Doctor Who in his most irritable Patrick Troughton incarnation, escapes one crisis by sending his Tardis into a never-never land where fairy-stories come true, and fiction rules.
Is this the weakest of all Doctor Who episodes? I'm not an expert, so I can't tell .. but the background documentary reveals that the BBC gave its makers no budgets at all for special effects -- the entire episode was filmed in front of a giant white Cyclorama; the 'threatening robots' were found lying around in the BBC props department.
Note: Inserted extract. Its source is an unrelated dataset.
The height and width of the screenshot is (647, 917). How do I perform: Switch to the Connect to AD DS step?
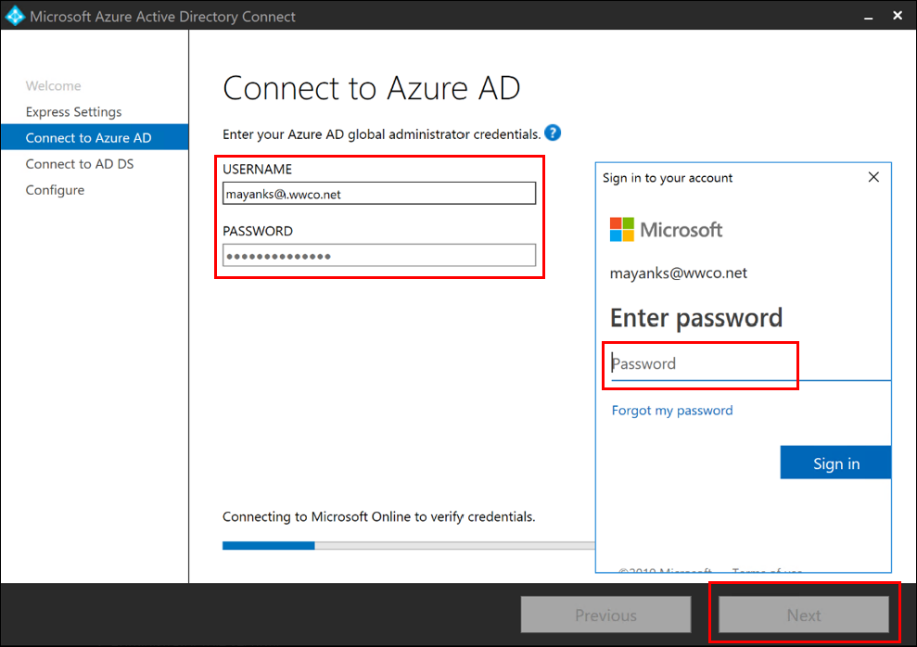tap(80, 164)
Usually, the BBC's frequent budget problems are outweighed by the sheer good fun of everything. But this time the good Doctor and his companions Jamie (Frazer Hines) and Zoe (Wendy Padbury) are also weighed-down by one of the most asinine, totally juvenile scripts ever inflicted on them.
There are a couple of good things about the show -- mainly the sweetly-sexual Wendy Padbury and her very svelte metallic cling-suit. But this nursery-farrago really represents just about the nadir of Who-dom.
Watch how, partway into the show, the character of Jamie undergoes a complete makeover, emerging for a couple of episodes with a totally new face. Then he reverts to the old. There's an improbable plot-detail to explain this. The real reason, we learn, is that Frazer Hines had been exposed to chicken-pox -- and the BBC just could not afford to stop filming.....
Most Doctor Who episodes are fun, and some are actually riveting. This one is embarrassing and boring .. except for that cling-suit, that is.
Video and audio are as good as you could expect for black-and-white television footage from this period -- probably better than you might expect.
There's quite a reasonable audio commentary from Frazer Hines, Wendy Padbury and director David Maloney and the second (for a short time) Jamie, Hamish Wilson.
The Making Of documentary The Fact of Fiction is pretty meaty, and manages, in its 35-minutes, to detail much of what went wrong with this episode, pretty well shafting the blame to the first-time writer Peter Ling. There is a 22-minute documentary, Highlander, in which Frazer Hines recounts the history of his time aboard the Tardis -- a sort of Companions and Monsters I Have Known.
There's a nostalgic vintage Basil Brush children's television film featuring a refugee Yeti from a Doctor Who episode. We're given an optional trivia subtitle track giving technical and production details, and a quite decent photo-gallery. Even when the episode is as poor as this, there is enough richness in the extras to make it desirable for Doctor Who addicts.